◆ **DATA SUPPLIED**
* begin *

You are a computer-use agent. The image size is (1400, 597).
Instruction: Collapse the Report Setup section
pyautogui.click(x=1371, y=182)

* end *
* begin *

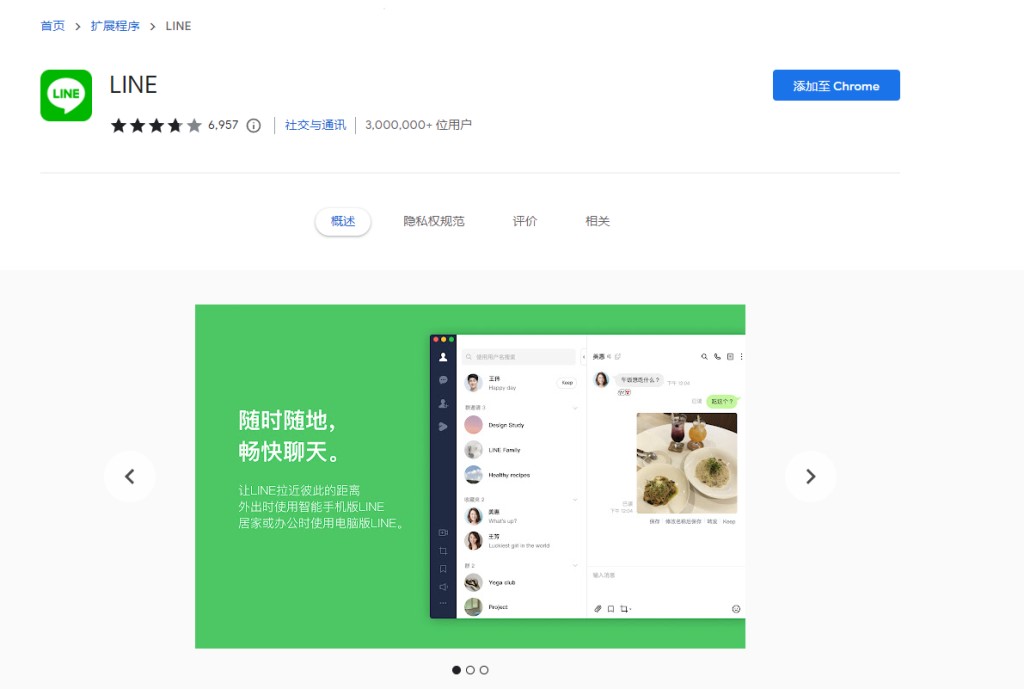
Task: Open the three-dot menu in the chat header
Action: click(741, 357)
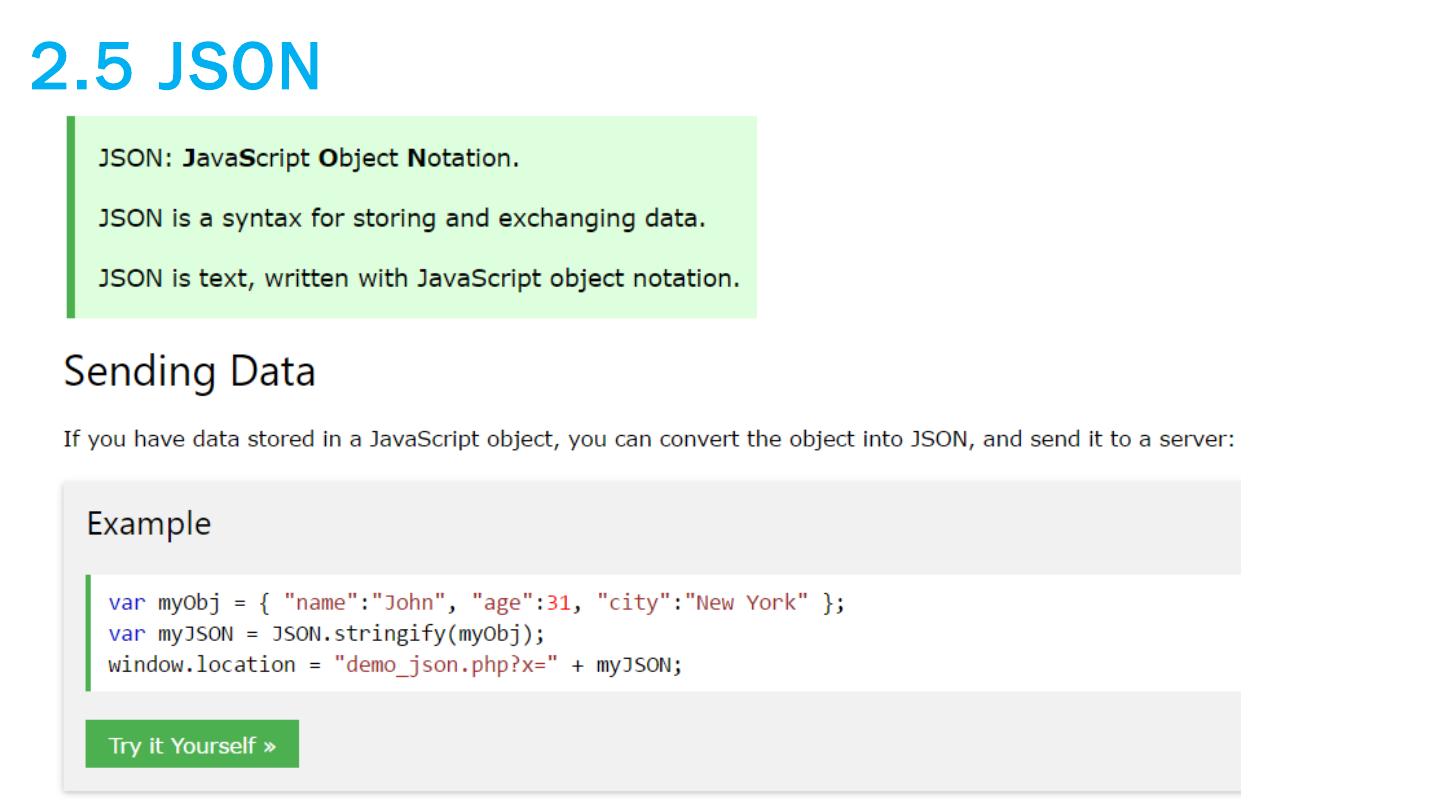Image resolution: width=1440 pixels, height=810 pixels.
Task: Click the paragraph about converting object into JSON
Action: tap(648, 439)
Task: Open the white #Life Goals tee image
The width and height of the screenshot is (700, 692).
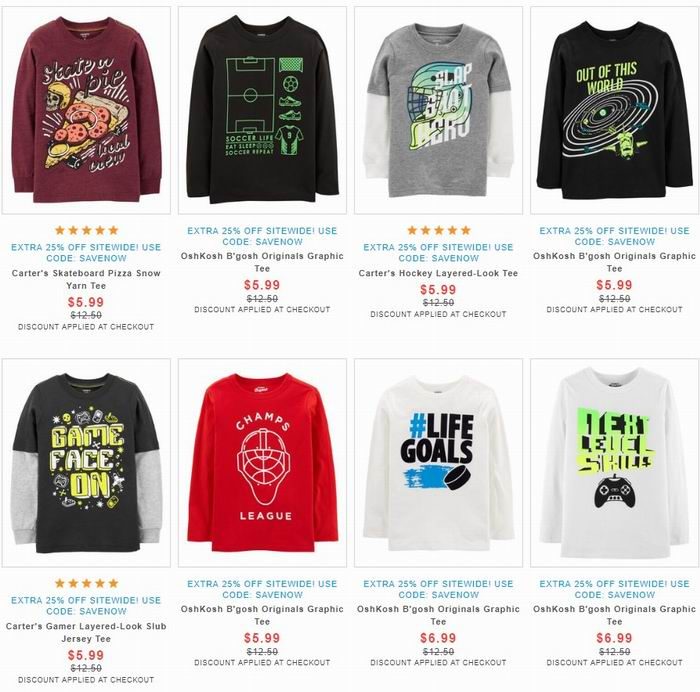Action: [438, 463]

* end *

◆ **REQUIREMENT**
Output the lines starting with the line that contains "You are a computer-use" and going on through the line that contains "pyautogui.click(x=1371, y=182)", copying them exactly.

◆ **RESULT OF THE TASK**
You are a computer-use agent. The image size is (1400, 597).
Instruction: Collapse the Report Setup section
pyautogui.click(x=1371, y=182)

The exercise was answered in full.